Moving execution logic into a deterministic sandbox offloads the strict logic—looping, filtering, conditional waiting—to a runtime designed for it. The LLM essentially writes a script such as:
“Loop through all pods; if a pod restarts > 5 times, fetch its logs, grep for ‘Error’, and return the result.”
The sandbox executes this loop in milliseconds.
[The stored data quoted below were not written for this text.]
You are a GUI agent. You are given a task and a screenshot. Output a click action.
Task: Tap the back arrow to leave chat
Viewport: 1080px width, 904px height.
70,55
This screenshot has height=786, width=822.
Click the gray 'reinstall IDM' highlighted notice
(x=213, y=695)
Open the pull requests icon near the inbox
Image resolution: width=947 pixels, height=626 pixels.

The LLM never sees the raw list of 500 healthy pods; it only sees the final root cause. Intermediate results are processed in the sandbox rather than polluting the context window, which Anthropic notes as a common cause of degraded agent performance.

According to Anthropic’s internal testing, Code Mode also significantly improves accuracy. This aligns with broader research showing that LLMs struggle when forced to return code wrapped in JSON: Aider’s benchmarks found lower‑quality code when models must ensure JSON format validity while solving the coding problem.
High‑Order Kubernetes Diagnostics
This shift enables workflows that were previously cost‑prohibitive or technically impossible due to context limits.
1. “Cluster health scan” scenario
Old Way: The agent lists all pods, then describes each via multiple tool calls, quickly hitting rate or context limits.
New Way: The agent writes a loop.
// Execution inside the sandbox
const pods = tools.kubernetes.list({ namespace: 'default' });
const problems = pods
.filter(p => p.status === 'CrashLoopBackOff')
.map(p => {
const logs = tools.kubernetes.logs({ name: p.metadata.name });
return analyze(logs);
});
return problems;
The entire scan happens off the main LLM chat chain.
2. Configuration Drift & Audits
An agent can pull a Helm release manifest (tools.helm.get) and the live Kubernetes object (tools.kubernetes.get), diff them in‑memory within the sandbox, and return only the drift. Doing this via standard tool calling would require pasting two massive YAML files into the context window.
3. Event‑Driven Debugging
Because the sandbox provides a true runtime, the agent can write polling logic. It can check a deployment status, wait 5 seconds, and check again without burning a single token on the “wait” state. This enables atomic “Rollout and Verify” operations that feel like magic compared to the stuttering steps of a chat‑based agent.
4. PII Data Fetching
Code Mode with MCP provides a critical security advantage for Kubernetes environments: sensitive data never touches the LLM’s context window. In traditional tool‑calling, when an agent retrieves API credentials, database passwords, or service‑account tokens from Kubernetes Secrets, those values flow into the cloud model provider’s network. With Code Mode, the sandbox handles the secrets internally, and only the sanitized result is returned to the LLM.